[Start of Attachment]
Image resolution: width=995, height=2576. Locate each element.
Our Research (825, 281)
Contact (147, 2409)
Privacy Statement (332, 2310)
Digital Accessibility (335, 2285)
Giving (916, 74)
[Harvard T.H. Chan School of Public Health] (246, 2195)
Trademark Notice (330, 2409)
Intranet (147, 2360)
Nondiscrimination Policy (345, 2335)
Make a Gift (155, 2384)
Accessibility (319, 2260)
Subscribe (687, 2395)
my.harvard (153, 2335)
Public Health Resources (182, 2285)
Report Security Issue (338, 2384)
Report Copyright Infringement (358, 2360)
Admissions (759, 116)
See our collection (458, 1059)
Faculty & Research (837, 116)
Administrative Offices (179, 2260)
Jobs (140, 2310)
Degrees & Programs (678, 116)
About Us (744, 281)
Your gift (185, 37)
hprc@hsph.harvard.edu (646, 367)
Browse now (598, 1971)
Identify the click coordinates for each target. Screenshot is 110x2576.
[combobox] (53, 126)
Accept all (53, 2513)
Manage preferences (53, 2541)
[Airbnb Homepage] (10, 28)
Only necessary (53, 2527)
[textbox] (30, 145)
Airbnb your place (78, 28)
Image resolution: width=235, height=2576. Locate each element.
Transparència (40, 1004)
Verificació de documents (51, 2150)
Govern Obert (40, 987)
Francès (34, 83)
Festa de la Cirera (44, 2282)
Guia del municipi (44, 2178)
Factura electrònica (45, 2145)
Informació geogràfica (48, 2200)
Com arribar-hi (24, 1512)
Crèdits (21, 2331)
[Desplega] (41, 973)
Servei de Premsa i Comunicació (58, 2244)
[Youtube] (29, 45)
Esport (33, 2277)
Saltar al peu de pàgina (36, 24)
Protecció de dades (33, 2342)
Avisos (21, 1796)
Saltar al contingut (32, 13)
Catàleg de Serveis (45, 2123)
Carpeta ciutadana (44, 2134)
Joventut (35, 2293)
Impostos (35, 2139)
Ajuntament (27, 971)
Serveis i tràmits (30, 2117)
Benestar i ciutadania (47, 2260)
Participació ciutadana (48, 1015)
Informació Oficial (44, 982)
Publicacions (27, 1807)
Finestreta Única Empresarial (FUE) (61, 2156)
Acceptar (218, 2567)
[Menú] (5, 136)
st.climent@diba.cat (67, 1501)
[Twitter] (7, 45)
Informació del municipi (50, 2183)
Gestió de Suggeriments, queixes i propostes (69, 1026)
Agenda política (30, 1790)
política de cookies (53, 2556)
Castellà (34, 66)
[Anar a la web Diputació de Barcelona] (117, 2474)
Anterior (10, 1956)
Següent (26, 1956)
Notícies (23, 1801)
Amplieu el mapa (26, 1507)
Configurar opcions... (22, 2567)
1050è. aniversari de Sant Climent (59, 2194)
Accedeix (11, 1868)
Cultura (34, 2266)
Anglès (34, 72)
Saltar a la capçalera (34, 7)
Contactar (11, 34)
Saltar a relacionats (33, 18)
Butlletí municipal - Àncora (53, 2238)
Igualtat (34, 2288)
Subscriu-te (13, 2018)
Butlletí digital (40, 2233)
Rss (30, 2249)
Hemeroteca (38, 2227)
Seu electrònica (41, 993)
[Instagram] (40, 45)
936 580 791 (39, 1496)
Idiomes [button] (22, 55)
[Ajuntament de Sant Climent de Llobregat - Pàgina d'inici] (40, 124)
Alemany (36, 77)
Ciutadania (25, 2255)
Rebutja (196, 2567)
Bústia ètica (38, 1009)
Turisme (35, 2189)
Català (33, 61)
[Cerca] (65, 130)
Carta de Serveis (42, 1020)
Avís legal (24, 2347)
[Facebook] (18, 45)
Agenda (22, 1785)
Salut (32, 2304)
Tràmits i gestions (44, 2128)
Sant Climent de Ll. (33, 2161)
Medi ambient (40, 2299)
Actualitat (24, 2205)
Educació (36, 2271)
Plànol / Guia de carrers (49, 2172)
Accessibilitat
[End of Attachment]
* [Exercise aim]
Whenever the word "política" occurs in a line of the listing above, return that line.

* [Answer for the task]
Agenda política (30, 1790)
política de cookies (53, 2556)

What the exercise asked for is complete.